Urteil in «Estonia»-Prozess erwartet: Grabfrieden verletzt?
Verletzten zwei Dokumentarfilmer den Grabfrieden der «Estonia», als sie das Wrack der gesunkenen Ostseefähre erkundeten? Schon zum dritten Mal sollen Richter in Schweden diese Frage beantworten.
Das Wichtigste in Kürze
- Im Prozess um die Erkundung des Wracks der 1994 gesunkenen Ostseefähre «Estonia» wird heute ein Urteil erwartet.
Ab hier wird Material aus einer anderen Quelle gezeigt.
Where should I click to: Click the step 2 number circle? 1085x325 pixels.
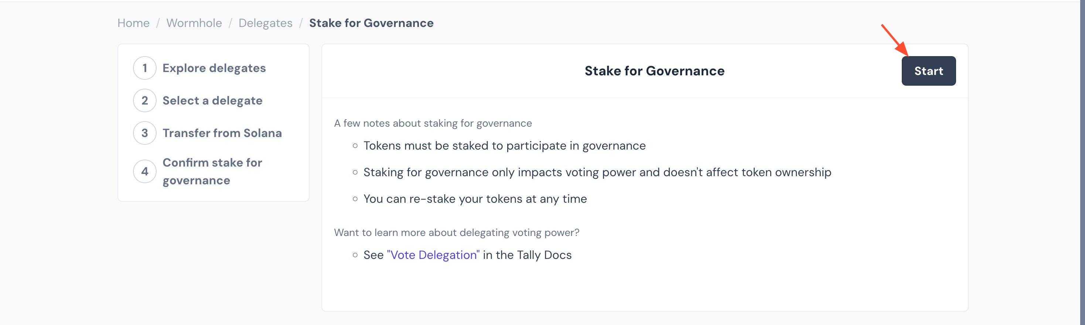tap(144, 101)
Für eine Fernsehdoku über das Unglück hatten zwei Schweden 2019 unter anderem einen Tauchroboter zu dem Wrack heruntergelassen - und dabei aufsehenerregende Funde gemacht. Unter anderem hatten die Dokumentarfilmer ein mehrere Meter grosses Loch im Schiffsrumpf entdeckt.
Von dem Vorwurf, mit dem Tauchgang den Grabfrieden der «Estonia» verletzt zu haben, waren sie 2021 zunächst freigesprochen worden. Nach Auffassung des Gerichts war ihr Vorgehen zwar nach schwedischem Gesetz strafbar, eine Verurteilung aber nicht möglich, weil sie den Tauchroboter von einem unter deutscher Flagge fahrenden Schiff aus in internationalen Gewässern ins Wasser gelassen hätten. Deutschland hatte eine Grabfriedensvereinbarung anders als Schweden und weitere Ostsee-Anrainer nicht unterzeichnet. Ein Berufungsgericht sah das anders und gab den Fall an die Erstinstanz in Göteborg zurück, die nun erneut entscheidet.
Die «Estonia» war 1994 mit 989 Menschen an Bord auf dem Weg von Tallinn nach Stockholm vor der finnischen Südküste gesunken. 852 Menschen starben, nur 137 überlebten. Weil viele der Toten nicht geborgen werden konnten, steht das Wrack als Ruhestätte unter Schutz und darf nicht aufgesucht werden.
Der Untergang gilt als grösste Schiffskatastrophe der europäischen Nachkriegszeit. Laut dem offiziellen Untersuchungsbericht von 1997 war das abgerissene Bugvisier die Ursache für den Untergang. Bis heute gibt es aber Zweifel daran. Nach den Enthüllungen in der Fernsehdokumentation hat Schweden gesetzliche Änderungen auf den Weg gebracht, damit Behörden die Funde genauer erkunden können.